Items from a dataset
# # # # #
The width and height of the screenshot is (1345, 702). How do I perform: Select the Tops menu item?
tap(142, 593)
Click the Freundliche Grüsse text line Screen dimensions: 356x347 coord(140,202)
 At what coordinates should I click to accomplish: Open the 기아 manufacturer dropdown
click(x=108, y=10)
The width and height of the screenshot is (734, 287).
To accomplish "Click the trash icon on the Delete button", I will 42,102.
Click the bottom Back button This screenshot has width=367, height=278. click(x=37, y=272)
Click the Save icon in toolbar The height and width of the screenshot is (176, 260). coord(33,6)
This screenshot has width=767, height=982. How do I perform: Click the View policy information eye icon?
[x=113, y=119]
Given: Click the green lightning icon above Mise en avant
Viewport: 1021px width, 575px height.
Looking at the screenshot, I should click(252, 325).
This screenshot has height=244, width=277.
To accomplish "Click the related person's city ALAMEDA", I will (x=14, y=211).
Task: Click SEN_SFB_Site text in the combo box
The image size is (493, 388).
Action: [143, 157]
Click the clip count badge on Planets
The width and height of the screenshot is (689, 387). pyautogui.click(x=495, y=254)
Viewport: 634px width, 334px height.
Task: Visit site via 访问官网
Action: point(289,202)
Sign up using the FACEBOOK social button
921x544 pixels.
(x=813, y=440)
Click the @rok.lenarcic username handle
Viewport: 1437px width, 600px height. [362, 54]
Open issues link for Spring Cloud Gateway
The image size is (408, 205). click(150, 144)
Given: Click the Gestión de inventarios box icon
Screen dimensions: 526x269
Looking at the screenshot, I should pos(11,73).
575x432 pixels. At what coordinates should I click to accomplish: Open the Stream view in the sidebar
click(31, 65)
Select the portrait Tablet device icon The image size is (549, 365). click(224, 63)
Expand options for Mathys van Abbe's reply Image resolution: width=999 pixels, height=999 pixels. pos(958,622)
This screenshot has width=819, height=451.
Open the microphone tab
# # # # #
Set down all of the entries again, keeping every line exactly as it is.

The width and height of the screenshot is (1345, 702). How do I perform: Select the Tops menu item?
tap(142, 593)
Click the Freundliche Grüsse text line Screen dimensions: 356x347 coord(140,202)
 At what coordinates should I click to accomplish: Open the 기아 manufacturer dropdown
click(x=108, y=10)
The width and height of the screenshot is (734, 287).
To accomplish "Click the trash icon on the Delete button", I will 42,102.
Click the bottom Back button This screenshot has width=367, height=278. click(x=37, y=272)
Click the Save icon in toolbar The height and width of the screenshot is (176, 260). coord(33,6)
This screenshot has width=767, height=982. How do I perform: Click the View policy information eye icon?
[x=113, y=119]
Given: Click the green lightning icon above Mise en avant
Viewport: 1021px width, 575px height.
Looking at the screenshot, I should click(252, 325).
This screenshot has height=244, width=277.
To accomplish "Click the related person's city ALAMEDA", I will (x=14, y=211).
Task: Click SEN_SFB_Site text in the combo box
The image size is (493, 388).
Action: [143, 157]
Click the clip count badge on Planets
The width and height of the screenshot is (689, 387). pyautogui.click(x=495, y=254)
Viewport: 634px width, 334px height.
Task: Visit site via 访问官网
Action: point(289,202)
Sign up using the FACEBOOK social button
921x544 pixels.
(x=813, y=440)
Click the @rok.lenarcic username handle
Viewport: 1437px width, 600px height. [362, 54]
Open issues link for Spring Cloud Gateway
The image size is (408, 205). click(150, 144)
Given: Click the Gestión de inventarios box icon
Screen dimensions: 526x269
Looking at the screenshot, I should pos(11,73).
575x432 pixels. At what coordinates should I click to accomplish: Open the Stream view in the sidebar
click(31, 65)
Select the portrait Tablet device icon The image size is (549, 365). click(224, 63)
Expand options for Mathys van Abbe's reply Image resolution: width=999 pixels, height=999 pixels. pos(958,622)
This screenshot has width=819, height=451.
Open the microphone tab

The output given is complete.